To the Manor Born had been commissioned as another vehicle for the high snobbery that had made Keith famous as Margo in The Good Life on the BBC (1975-78). Ironically, Bowles had turned down the part of Jerry, Margo’s husband, which made a star of Paul Eddington. Some actors who reject a hit never get a second chance, but To the Manor Born meant Bowles achieved national recognisability just a few years later.

However, in making his career, DeVere almost capsized it. Alarmed when a BBC producer predicted he would never act in drama again now that he was classified as a sitcom performer, he came up with the idea for ITV’s Lytton’s Diary (1983-86), wittily scripted by Ray Connolly, with Bowles playing a suave newspaper gossip columnist somewhat based on Nigel Dempster of the Daily Mail. That led to the offer of The Irish RM and Bowles subsequently alternated drama and comedy on TV and stage. With his income from TV, Bowles bought the film rights to Gangster No 1 when he accepted the part on stage, although it was not enough to allow him to reprise the role in the 2000 movie version (the role went to Malcolm McDowell).

Bowles’s career benefited from the friendships between three men of theatre: Sir Peter Hall, Harold Pinter and Simon Gray. Gray’s TV film Running Late (1992), with Bowles as an egotistical TV talkshow host whose life unravels during a London day, was so admired by Hall that he cast the actor in a sequence of eight revivals from 1993, including Terence Rattigan’s Separate Tables, Noël Coward’s Hay Fever (with Judi Dench) and, in 2011, Sheridan’s The Rivals, opposite Penelope Keith, with whom he had also reunited in a 2007 one-off special episode of To the Manor Born.

Gray, who had started that wave of fine late-career work with Running Late, gave Bowles his last great stage role, as art dealer Joseph Duveen in The Old Masters (2004), directed by Harold Pinter.

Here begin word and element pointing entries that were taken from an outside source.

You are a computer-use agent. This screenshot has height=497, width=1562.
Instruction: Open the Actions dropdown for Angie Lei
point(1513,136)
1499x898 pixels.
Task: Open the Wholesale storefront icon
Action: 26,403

Edward Fox co-starred as the art critic Bernard Berenson.

Shortly afterwards, I met Pinter at an event and complimented him on the production. He deflected the compliment on to Fox and Bowles: “Definitely old masters, those two.”

From one of theatre’s most meticulous directors, the remark emphasised how much was missed by those who knew Peter Bowles only as a sitcom star.